Despite being the UC campus with the highest number of self-identified Native students, almost 1% of the total student body, UCSB lacks an American Indian and Indigenous studies major or official department. There is an American Indian and Indigenous studies minor, however both Wallin and McMurtrey note that there is a limited amount of faculty trained in teaching the discipline.
“We do have an American Indian and Indigenous collective academic council, and that’s been in effect since about 2016,” McMurtrey said. “A group of students met with the chancellor and the executive vice chancellor and some deans and asked that we have some more faculty on campus that were American Indian and Indigenous with I think the hope of establishing a department.”
McMurtrey and Wallin are both supportive of the effort to establish an official department and major at UCSB, however McMurtrey acknowledged the challenges of this process. “We have had advocates and supporters and allies in the administration, it’s not us against this monolith. But the University works very slowly and there are layers and layers of bureaucracy and we sometimes get stuck in that morass,” she said.
In the meantime, the traditional ecological knowledge classes offer students not only a deeper understanding of Indigenous culture and practices, but what McMurtrey calls “an alternative hope.”
“In the current climate where we’re all wondering what we can do, we can look to how other generations or iterations of our human family dealt with these catastrophic changes,” she said. “I think that knowing that there’s a way of being in the world that is different from what we’ve grown up with based on a capitalism … I think that it resonates with a lot of students and they want to share it and empower others with this worldview. It’s what’s going to save us, I think.”
McMurtrey shared an example from her own experience as a course facilitator, illustrating the real-world impacts of teaching traditional ecological knowledge. “[One student’s] family was in real estate and, as a result of taking this class, she convinced her family to give land back to the Native communities in one of the areas they had real estate … That’s the impact that I know of; [the students are] going back and sharing this information with their family and their passion and their understanding of ‘Oh, wait a minute, we have a responsibility to this land and the people of this land.’ That is how we make change.”

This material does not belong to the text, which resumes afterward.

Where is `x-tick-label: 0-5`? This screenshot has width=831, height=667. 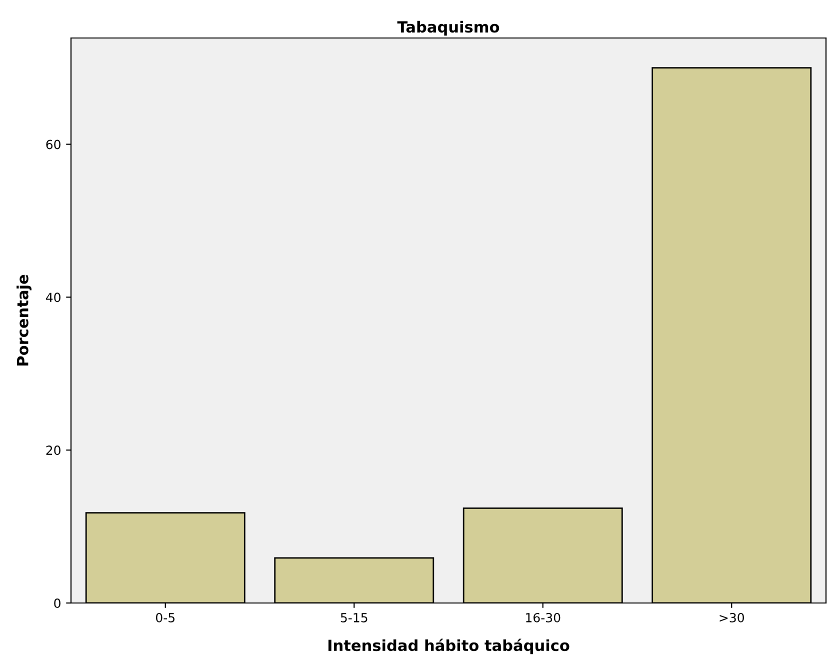
x-tick-label: 0-5 is located at coordinates (165, 617).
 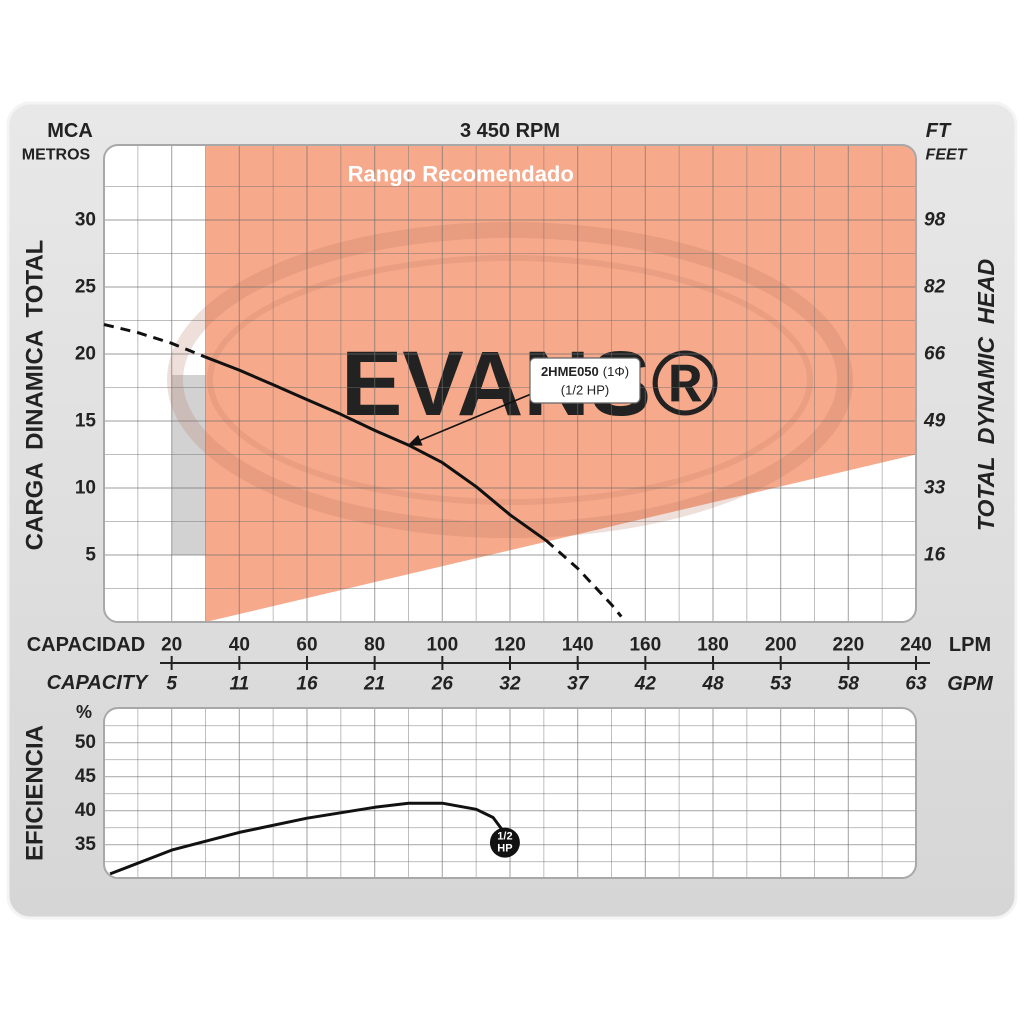 What do you see at coordinates (646, 684) in the screenshot?
I see `x2-tick-label: 42` at bounding box center [646, 684].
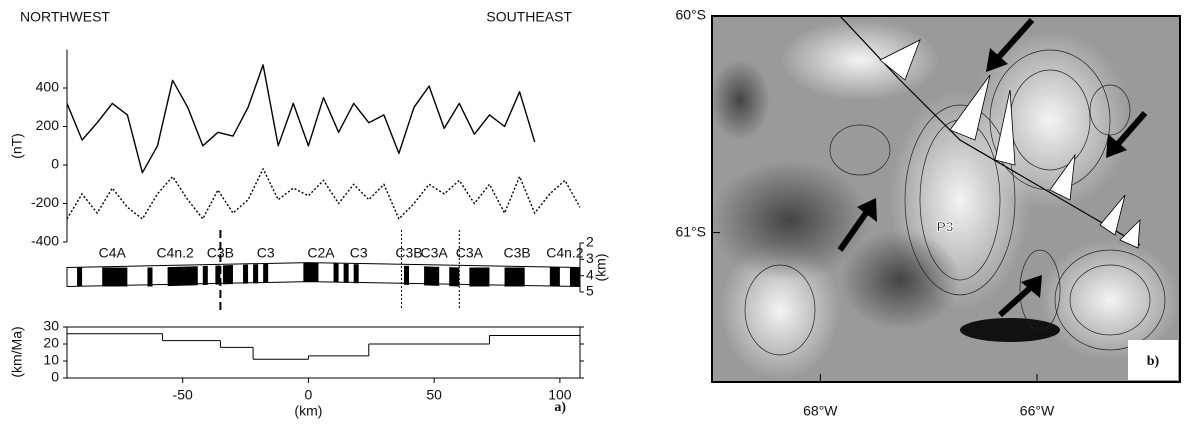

For Wallin, who started in McMurtrey’s classroom as an undergraduate and has now become a key conduit for sharing traditional ecological knowledge to new groups of UCSB students, TEK as an academic discipline and a worldview is about being rooted in place.
“When I think about global scale, I see local autonomy. I see local community building, rather than a prescriptive ‘everybody needs to do this,’” she said. “It’s not a one size fits all, it’s truly about a relationship to place and everybody has that, everybody has a place that they come from. To sit in that and develop your relationship to place is powerful.”